#### REQUIRED ACTION
Only the lines of the data below from the one with "Click the red" through the one with "Select the time" are wanted. Repeat them exactly.
**** DATA SHOWN ****
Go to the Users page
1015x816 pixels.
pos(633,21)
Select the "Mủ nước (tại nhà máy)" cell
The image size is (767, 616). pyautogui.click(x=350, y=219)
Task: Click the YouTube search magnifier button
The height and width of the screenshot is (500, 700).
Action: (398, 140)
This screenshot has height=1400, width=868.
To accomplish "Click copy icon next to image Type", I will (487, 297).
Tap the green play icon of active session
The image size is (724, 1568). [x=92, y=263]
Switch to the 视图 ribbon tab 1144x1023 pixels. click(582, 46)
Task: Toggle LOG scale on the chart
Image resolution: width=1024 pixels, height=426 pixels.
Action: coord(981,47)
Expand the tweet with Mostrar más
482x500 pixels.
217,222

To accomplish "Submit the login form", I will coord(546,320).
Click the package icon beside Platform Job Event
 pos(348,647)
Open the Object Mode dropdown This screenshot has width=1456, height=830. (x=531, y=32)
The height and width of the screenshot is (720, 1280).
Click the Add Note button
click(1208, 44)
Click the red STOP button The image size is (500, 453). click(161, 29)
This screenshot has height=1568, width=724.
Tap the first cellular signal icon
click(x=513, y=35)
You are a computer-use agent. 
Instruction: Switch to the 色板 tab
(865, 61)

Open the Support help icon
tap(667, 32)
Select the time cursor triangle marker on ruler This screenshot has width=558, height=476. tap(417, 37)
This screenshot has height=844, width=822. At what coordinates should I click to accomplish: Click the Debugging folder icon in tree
****
#### OUTPUT FOR THIS TASK
Click the red STOP button The image size is (500, 453). click(161, 29)
This screenshot has height=1568, width=724.
Tap the first cellular signal icon
click(x=513, y=35)
You are a computer-use agent. 
Instruction: Switch to the 色板 tab
(865, 61)

Open the Support help icon
tap(667, 32)
Select the time cursor triangle marker on ruler This screenshot has width=558, height=476. tap(417, 37)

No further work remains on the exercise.